Biological denitrification needs the participation of several facultative or strict anaerobes. Pseudomonas, Achromobacter, and Bacillus are known as some of the bacteria with high denitrifying capabilities, and most denitrificans are mainly from the Alpha-, Beta-, and Gamma-proteobacteria classes of the Proteobacteria phylum. During the short-term experimental period, the numbers of Gamma-, Alpha-, and Beta-proteobacteria classes were sharply increased in the SDMGS samples, which might be associated with denitrification and the SDM process.
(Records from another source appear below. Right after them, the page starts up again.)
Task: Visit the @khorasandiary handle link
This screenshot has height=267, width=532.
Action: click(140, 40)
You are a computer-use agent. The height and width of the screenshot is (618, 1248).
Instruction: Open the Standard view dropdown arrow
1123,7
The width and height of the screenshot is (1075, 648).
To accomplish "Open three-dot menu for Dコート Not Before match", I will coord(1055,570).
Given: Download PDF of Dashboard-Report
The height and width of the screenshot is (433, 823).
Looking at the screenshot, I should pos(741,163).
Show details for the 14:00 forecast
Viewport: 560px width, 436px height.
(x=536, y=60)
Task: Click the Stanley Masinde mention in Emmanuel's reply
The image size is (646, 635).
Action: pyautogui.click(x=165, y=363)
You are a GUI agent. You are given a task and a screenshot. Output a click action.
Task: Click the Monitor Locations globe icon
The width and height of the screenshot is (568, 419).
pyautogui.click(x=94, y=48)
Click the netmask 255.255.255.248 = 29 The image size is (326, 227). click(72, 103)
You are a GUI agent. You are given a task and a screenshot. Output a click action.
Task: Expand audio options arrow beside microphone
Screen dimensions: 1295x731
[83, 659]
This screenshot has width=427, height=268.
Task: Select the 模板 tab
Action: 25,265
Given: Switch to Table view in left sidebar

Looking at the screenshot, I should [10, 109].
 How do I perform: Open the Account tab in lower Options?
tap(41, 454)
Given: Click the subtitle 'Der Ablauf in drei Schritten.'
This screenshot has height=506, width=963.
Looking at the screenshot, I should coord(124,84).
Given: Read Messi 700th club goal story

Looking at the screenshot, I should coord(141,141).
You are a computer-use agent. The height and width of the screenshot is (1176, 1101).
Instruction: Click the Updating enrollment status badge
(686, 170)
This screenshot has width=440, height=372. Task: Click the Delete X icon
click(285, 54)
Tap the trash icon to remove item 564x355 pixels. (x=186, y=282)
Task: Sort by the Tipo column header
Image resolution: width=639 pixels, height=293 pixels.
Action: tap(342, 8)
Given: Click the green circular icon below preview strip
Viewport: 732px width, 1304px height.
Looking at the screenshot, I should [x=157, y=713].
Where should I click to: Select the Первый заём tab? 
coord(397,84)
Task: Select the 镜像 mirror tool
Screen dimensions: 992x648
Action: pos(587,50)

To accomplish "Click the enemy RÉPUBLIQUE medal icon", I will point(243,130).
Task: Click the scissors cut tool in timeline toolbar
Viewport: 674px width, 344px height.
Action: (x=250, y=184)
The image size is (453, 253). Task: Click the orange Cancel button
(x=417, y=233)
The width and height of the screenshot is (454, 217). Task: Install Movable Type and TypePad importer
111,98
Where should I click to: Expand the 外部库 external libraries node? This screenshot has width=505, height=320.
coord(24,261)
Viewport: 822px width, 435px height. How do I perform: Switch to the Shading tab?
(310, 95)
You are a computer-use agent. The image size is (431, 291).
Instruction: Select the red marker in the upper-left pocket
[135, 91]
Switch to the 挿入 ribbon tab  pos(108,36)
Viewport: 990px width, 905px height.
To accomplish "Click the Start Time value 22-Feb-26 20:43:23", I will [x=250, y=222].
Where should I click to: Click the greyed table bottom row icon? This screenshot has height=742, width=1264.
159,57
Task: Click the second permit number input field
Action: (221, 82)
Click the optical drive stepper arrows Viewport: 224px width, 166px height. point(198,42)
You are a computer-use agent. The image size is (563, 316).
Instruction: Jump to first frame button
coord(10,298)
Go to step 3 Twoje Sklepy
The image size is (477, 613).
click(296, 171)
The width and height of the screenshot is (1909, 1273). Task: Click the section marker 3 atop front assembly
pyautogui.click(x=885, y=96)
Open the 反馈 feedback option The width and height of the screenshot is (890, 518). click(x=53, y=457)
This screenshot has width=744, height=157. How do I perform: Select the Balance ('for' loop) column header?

Known denitrificans, Pseudomonadaceae, including the type genus Pseudomonas, were identified from the SDMGS samples as a small bacterial group. The Enterobacteriaceae family, which accomplished only the first step (reduction of nitrate to nitrite) of denitrification, was also noted as one of the dominant bacteria using the HTS method. Bacteroides, a genus of obligate anaerobic and rod-shaped bacteria, has also been detected as a dominant group from the SDMGS samples, which might participate in the fermentation and denitrification process. Some unknown bacterial groups contributing to the denitrification process within the SDM still need to be further investigated.

4 Conclusion

Performances of the batch experiments at a COD/NO3 -N ratio of 8.0, including the removal of contaminates and production and component of biogas, were shown to be significantly influenced by nitrate addition. Proteobacteria, Bacteroidetes, Firmicutes, and Spirochaetes phyla were detected to be the dominant bacterial communities of the SDMGS during the initial stage of the SDM process. The structure and diversity of the fermentation microbes were reorganized due to the addition of nitrate, and Alpha-, Beta-, and Gamma-proteobacteria and Bacteroides could be the sources of possible denitrificans. A dramatic flourish of species associated with animal and human infections, such as Enterobacteriaceae, Bacteroides, and Arcobacter, was noted to be recovered, hinting nitrate contamination, which should be properly treated especially in the initial stage under the anaerobic condition of water bodies.